B/ L’inadéquation du langage au réel

 

         À l’analyse des mots du passé s’ajoute une réflexion sur les mots du présent, de l’auteure, qui peinent parfois à adhérer au passé. Nathalie Sarraute tente sans cesse de trouver le mot juste, l’expression parfaite pour saisir le passé sans pourtant le ternir d’une réflexion a posteriori qui déformerait la pureté de l’instant fugace et désormais éteint : « […] j’éprouve… mais quoi ? quel mot peut s’en saisir ? Pas le mot à tout dire : “bonheur”, qui se présente le premier, non, pas lui… “félicité”, “exaltation”, sont trop laids, qu’ils n’y touchent pas… et “extase”… comme devant ce mot ce qui est là se rétracte… “joie”, oui, peut-être… ce petit mot simple, modeste, tout simple, peut effleurer sans grand danger… mais il n’est pas capable de recueillir ce qui m’emplit, me déborde, s’épand, va se perdre, se fondre dans les briques roses, les espaliers en fleurs, la pelouse, les pétales roses et blancs, l’air qui vibre parcouru de tremblements à peine perceptibles, d’ondes… des ondes de vie, de vie tout court, quel autre mot ?… de vie à l’état pur, aucune menace sur elle, aucun mélange, elle atteint tout à coup l’intensité la plus grande qu’elle puisse jamais atteindre… jamais plus cette sorte d’intensité-là, pour rien, parce que c’est là, parce que je suis dans cela, dans le petit mur rose, les fleurs des espaliers, des arbres, la pelouse, l’air qui vibre… je suis en eux sans rien de plus, rien qui ne soit à eux, rien à moi. » L’auteure arrive ici, par une longue périphrase et des réflexions compliquées, à saisir la vérité d’une anecdote passée qui ne peut se laisser contenir dans un seul mot.

 

C/ Les mots de l’enfance : le souvenir de l’insaisissable

 

         Une troisième strate de réflexion sur les mots se révèle enfin, et éclaire la vocation d’écriture de Nathalie Sarraute : une fois son autobiographie lue, le lecteur ne peut plus douter du “don”, de la “destinée” de l’auteure, qui semble avoir une relation particulière avec le langage. D’abord, effectivement, elle est attirée par les significations multiples des sons, et cherche sans cesse l’adéquation parfaite d’une pensée et d’une formulation.
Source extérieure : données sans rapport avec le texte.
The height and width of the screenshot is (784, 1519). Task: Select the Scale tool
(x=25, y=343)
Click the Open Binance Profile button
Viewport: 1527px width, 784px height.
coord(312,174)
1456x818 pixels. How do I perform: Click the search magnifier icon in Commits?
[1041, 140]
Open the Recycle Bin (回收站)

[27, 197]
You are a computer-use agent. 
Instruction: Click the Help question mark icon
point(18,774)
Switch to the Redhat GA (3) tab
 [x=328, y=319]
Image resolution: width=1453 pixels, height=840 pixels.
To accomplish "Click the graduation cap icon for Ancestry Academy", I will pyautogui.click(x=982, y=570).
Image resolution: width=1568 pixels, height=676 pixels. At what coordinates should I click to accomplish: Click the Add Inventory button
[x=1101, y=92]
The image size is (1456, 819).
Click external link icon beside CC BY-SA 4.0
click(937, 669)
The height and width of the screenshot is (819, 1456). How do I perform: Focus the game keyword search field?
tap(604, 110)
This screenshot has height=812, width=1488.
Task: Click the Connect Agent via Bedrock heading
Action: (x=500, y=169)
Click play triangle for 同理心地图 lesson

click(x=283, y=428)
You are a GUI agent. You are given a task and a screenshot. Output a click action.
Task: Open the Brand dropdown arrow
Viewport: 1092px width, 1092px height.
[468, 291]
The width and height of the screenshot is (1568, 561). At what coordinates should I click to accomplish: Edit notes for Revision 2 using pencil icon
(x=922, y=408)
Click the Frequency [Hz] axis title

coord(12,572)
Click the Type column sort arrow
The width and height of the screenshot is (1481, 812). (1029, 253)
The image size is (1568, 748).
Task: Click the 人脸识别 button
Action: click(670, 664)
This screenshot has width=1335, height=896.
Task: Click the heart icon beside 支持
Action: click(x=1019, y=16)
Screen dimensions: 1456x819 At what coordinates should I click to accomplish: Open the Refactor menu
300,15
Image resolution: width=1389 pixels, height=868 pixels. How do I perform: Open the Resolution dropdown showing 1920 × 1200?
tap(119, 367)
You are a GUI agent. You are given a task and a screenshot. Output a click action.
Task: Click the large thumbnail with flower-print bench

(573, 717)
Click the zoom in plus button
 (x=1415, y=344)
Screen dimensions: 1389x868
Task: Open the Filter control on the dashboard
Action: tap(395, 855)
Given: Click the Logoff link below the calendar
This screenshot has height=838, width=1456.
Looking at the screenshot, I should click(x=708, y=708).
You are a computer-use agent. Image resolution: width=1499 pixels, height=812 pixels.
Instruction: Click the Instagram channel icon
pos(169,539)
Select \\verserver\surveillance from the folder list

Mais encore, les mots prennent pour elle – et dès son enfance – une matérialité fantastique : « “Non, tu ne feras pas ça…” les paroles m’entourent, m’enserrent, me ligotent, je me débats… » La personnification des mots accentue le rôle qu’ils finissent par avoir dans la vie de la petite fille, future écrivaine : elle raconte notamment dans Enfance ses premiers écrits, et sa première expérience d’écriture. Les mots ont pour elle une densité incroyable, et deviennent presque ses souvenirs les plus précis. Nathalie Sarraute s’attache à décrire les mots qu’on lui a adressés plus que les objets ou les adultes qui l’ont entourée.